Excerpt provided |
▬▬▬▬▬▬

Partnerships UK, the OGC and Intellect UK have published the new “Negotiating Guidance for the OGC ICT Services Model Agreement.”

The main issues that that the Guidance focuses on are supply chain rights; due diligence; authority termination for convenience and limits of liability and indemnity. This article examines each of these points in some detail and the implications of them for the procuring authority.

Supply Chain Rights - The Guidance provides a number of optional supply chain rights provisions which dependent upon the circumstances may be relevant. These include the Authority right to withhold or delay consent in certain situations; flow down provisions; the use of Direct Agreements; Authority Consent requirements for termination of sub-contracts; the Authority’s right to require a sub-contract termination in certain circumstances and the Authority’s right to use existing Authority sub-contracts that are more favourable than those negotiated by the contractor.

It should however be borne in mind that the inclusion of the provisions should be considered with reference to the project specifics in order to avoid delay due to greater negotiation and added costs in the private sector accepting all the added risks when not appropriate.

As such procuring authorities should ensure when negotiating that critical services are not put at risk by supply chain failures; the contracts only pass down those provisions that are appropriate to the sub-contractors role in delivering the services and the continued provision from a critical sub-contractor is protected even if there are problems with the contractor to maintain service delivery.

Due Diligence - The Guidance confirms that due diligence provisions are essential as they place a clear responsibility on the contractor to ensure that the site and system is understood and fit for those services. The contractor is therefore liable for any further work needed which was not identified. This position requires the Authority to support and assist the contractor in carrying out the due diligence and table sufficient time. In recognition of the fact that this is not always the case the Guidance provides the option of a price varying mechanism to address certain due diligence risks.

Authority Termination for Convenience – Authority rights to terminate for convenience are set around the principle need to protect the public purse in the event of a change in Government or policy. The Guidance recognises the importance of this provision given the pending General Election, but also the disproportionate impact that this could have on a contractor, particularly in lager more complex projects where they were seeking to recover costs over a number of years.

The Guidance highlights the need for the Authority in negotiating any such voluntary termination provisions to be mindful of the impact and sensitivity of this issue for the contractor although in reality such termination is ordinarily only a last resort. In addition the Authority may wish to consider the relative benefits of setting an initial period when the termination for convenience provisions could not be invoked, thus reducing the risk on the contractor and in turn the premium that the contractor will charge to include taking on such risk.

▬▬▬▬▬▬

Information provided |

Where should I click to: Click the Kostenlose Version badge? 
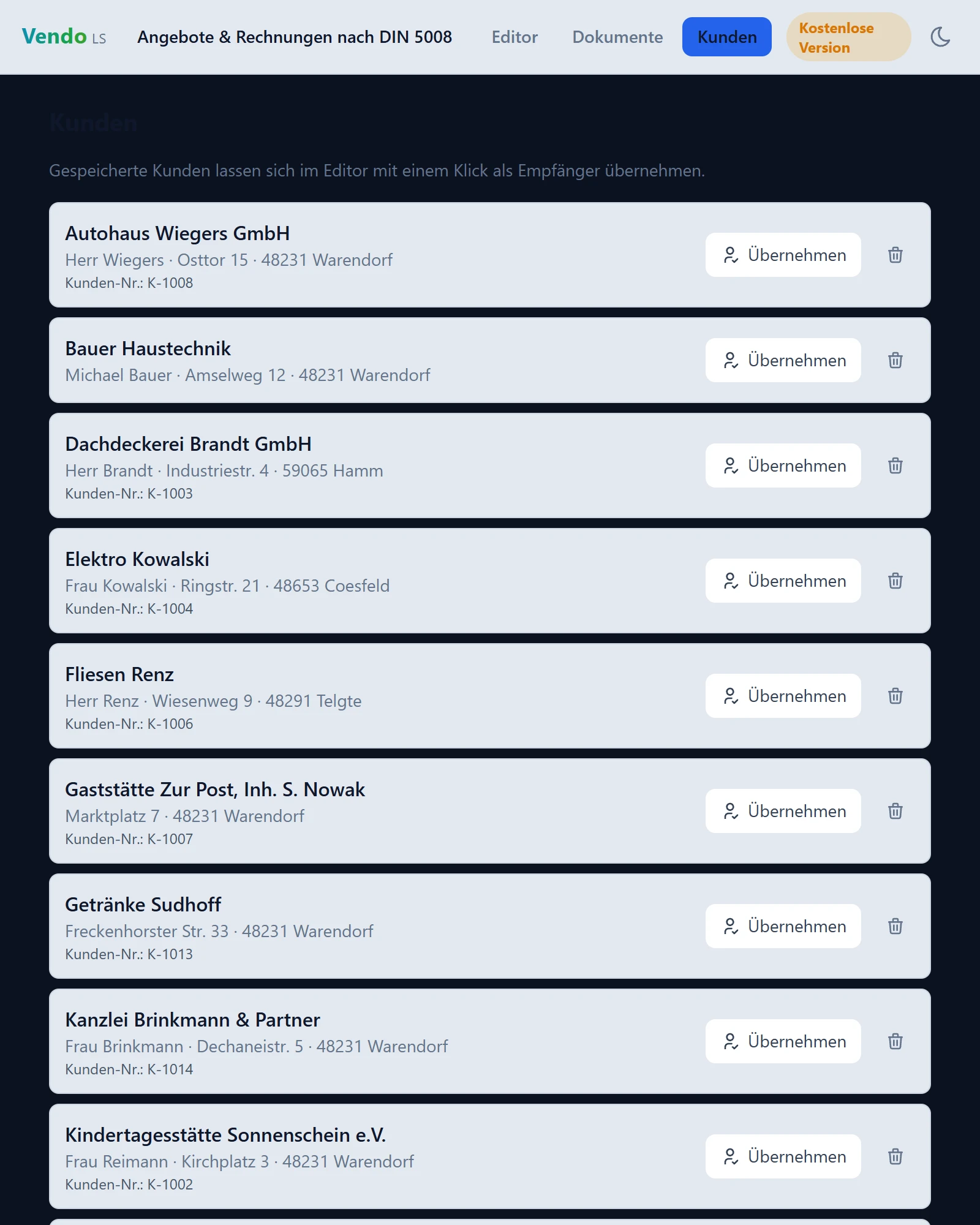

▬▬▬▬▬▬

Parts of the exercise |
1 - Quote the article on the OGC ICT negotiating guidance word for word, everything from "Authority Termination for Convenience –" down to "number of years.".
2 - In the article on the OGC ICT negotiating guidance, what option does the Guidance offer to address certain due diligence risks?
3 - Proceed with the article on the OGC ICT negotiating guidance, picking up right after its final sentence.

Answers per task |
1 -
Authority Termination for Convenience – Authority rights to terminate for convenience are set around the principle need to protect the public purse in the event of a change in Government or policy. The Guidance recognises the importance of this provision given the pending General Election, but also the disproportionate impact that this could have on a contractor, particularly in lager more complex projects where they were seeking to recover costs over a number of years.

2 - A price varying mechanism.

3 -
Limits of Liability & Indemnity – The Guidance confirms that these provisions should set out an allocation of risk and a cap on the extent of that risk for each party on a case by case basis. The Guidance clarifies that commercial organisations should only be expected to have levels of liability that are proportionate to the risks and potential financial returns of the project. The Guidance recommends that Authority’s lead negotiations on these provisions with a realistic idea of the limits of liability. If the liability is not proportionate to the risks this may reduce value for money by way of increased premiums set by the contractor to take account of the added risks. The Guidance clarifies that only liabilities that can not be limited by law should remain uncapped; all risks should be assessed on a case by case basis and the Authority should ensure that risks flow down correctly into any sub-contracts. Finally the Guidance clarifies that an indemnity in respect of IT infringements should be used in every case irrespective of circumstance.

For procuring authorities there may be the temptation to try to push as much risk as possible onto the contractor, however in reality this will only lead to long drawn out and difficult negotiations and an price that no longer reflects value for money as the contractor will add a price to take on any additional risk and particularly those risks that they are not best placed to manage.

In conclusion procuring authorities need to ensure that they fully understand the services that they are procuring and the specifics of the case, allow adequate time for due diligence and are realistic and commercial in their negotiations to avoid added time and costs of seeking to pass too much risk to the private sector.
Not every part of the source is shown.